DIRECTIVE 1
In the MySQL performance text below, condense the paragraph beginning "MySQL uses 150 as default" into a short list that keeps its main facts.

QUOTED PASSAGE
────────────────
When the "Extra" field notes that your query is using filesort, something different is happening: you have most likely made your query too complex, or are attempting to order / limit your resultset in a way that is not inherent in the table. Adding a column with cached results of calculations can sometimes help - for example, if you have a table with coordinates and want to know the distance from a central location to these coordinates, it is faster to calculate the distances once and store them in an extra column than to calculate them again and again for each query - of course at the expanse of diskspace. Sometimes however, when for example searching through text without match/against this will not help you. In these cases, search the net for common solutions - chances are you are not the first to encounter a particular problem.
7. Connectionpools Are Thyne Friends
A common misconception seems to arise every now and again that you should use mysql_close() at the end of each PHP script. While it is (very rarely) not a bad idea to use mysql_free_result to garbace-collect large amounts of data when you are executing a particularly long script, the same cannot be said for mysql_close. Opening a database connection takes time and effort. So does closing it. So why would you want to do that for no other purpose than to free a few kilobytes of memory in-between pageloads? In fact, if performance is an issue you will most likely have concurrent pageloads, meaning several concurrent database connections at all times anyway. I can really think of no reason why you would need to close the connection manually halfway through a script.
MySQL uses 150 as default max_connections limit these days - in other words, it expects to handle 150 connections simultaneously. But this is by no means an upper limit - any decent database-server is easily capable of handling several thousand connections with no ill effects. The few dozen opened by your script are by no means a problem. For this reason Apache will already keep a connection pool ready if configured to do this: whenever a script needs a connection it can use an existing one, speeding things up nicely. You can enforce this behavior with mysql_pconnect, but in my experience it is often better to trust your webserver and database-administrator: they will already have arranged for your connections to keep alive between pageviews.
────────────────
DIRECTIVE 2
Reproduce the part of the records that opens with the line containing "For each provided" and closes with the line containing "putters [238, 508]", requests included. Multiply every coordinate in the answers by 1.3 and round each result to a whole number, with halves rounded up.

SUPPLIED ENTRIES
────────────────
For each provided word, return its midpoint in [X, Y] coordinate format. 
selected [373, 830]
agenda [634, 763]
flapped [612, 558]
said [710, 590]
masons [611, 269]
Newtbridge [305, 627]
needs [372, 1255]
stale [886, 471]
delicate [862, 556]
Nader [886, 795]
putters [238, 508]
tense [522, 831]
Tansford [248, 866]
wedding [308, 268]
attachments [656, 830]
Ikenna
────────────────
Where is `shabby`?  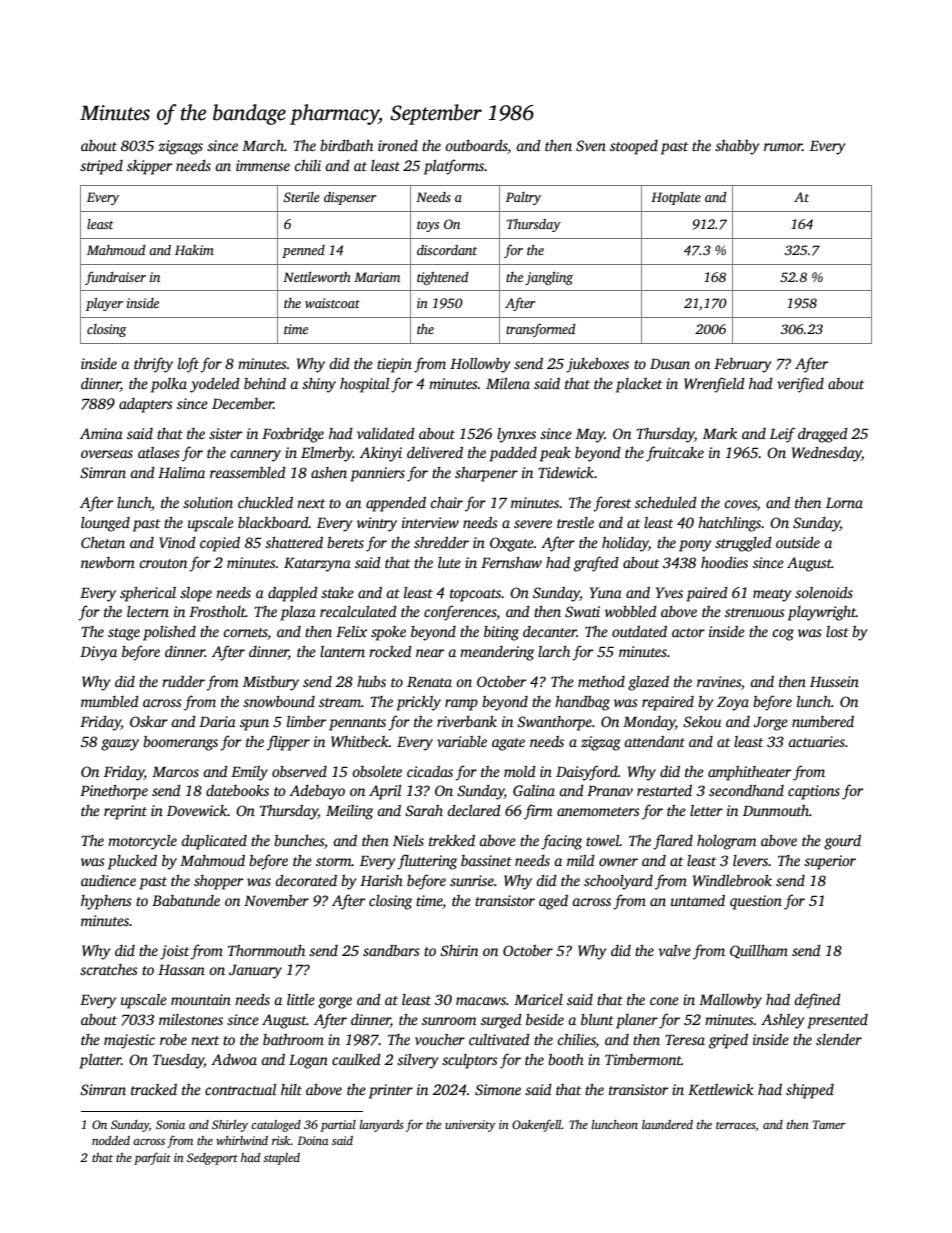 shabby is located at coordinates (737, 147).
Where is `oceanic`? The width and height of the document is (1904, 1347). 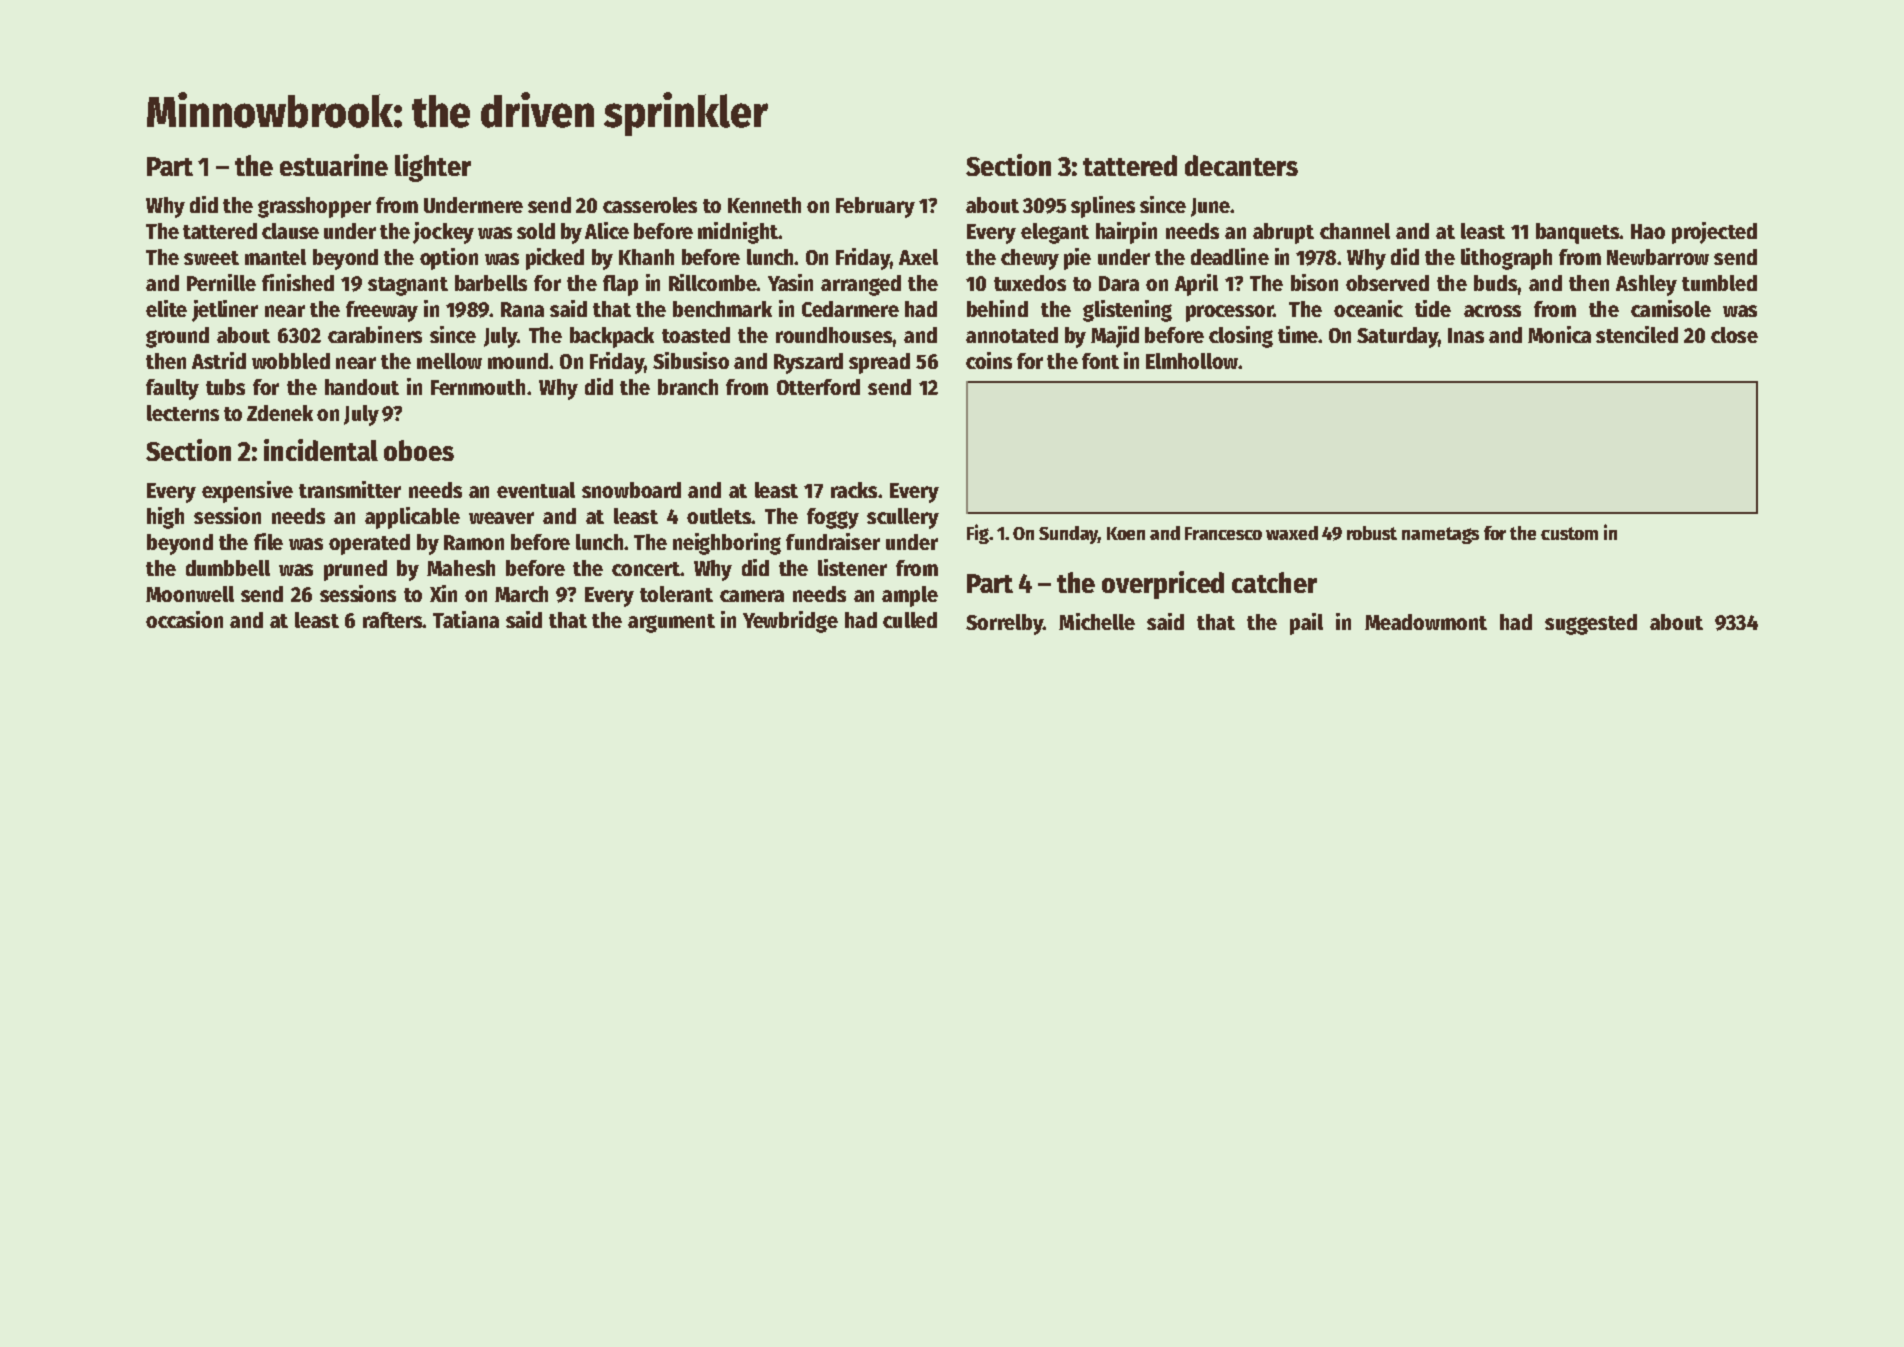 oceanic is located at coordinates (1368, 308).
────────────────
WRITTEN SOLUTION 1
- MySQL's default max_connections limit is 150, so it expects to handle 150 simultaneous connections.
- This is not an upper limit. Any decent database server can handle several thousand connections with no ill effects, so the few dozen a script opens are no problem.
- If configured to, Apache keeps a connection pool ready. Scripts then reuse existing connections, which speeds things up.
- mysql_pconnect can enforce this behavior. However, it is often better to trust the webserver and database administrator, who will already have arranged for connections to stay alive between pageviews.

WRITTEN SOLUTION 2
For each provided word, return its midpoint in [X, Y] coordinate format. 
selected [485, 1079]
agenda [824, 992]
flapped [796, 725]
said [923, 767]
masons [794, 350]
Newtbridge [397, 815]
needs [484, 1632]
stale [1152, 612]
delicate [1121, 723]
Nader [1152, 1034]
putters [309, 660]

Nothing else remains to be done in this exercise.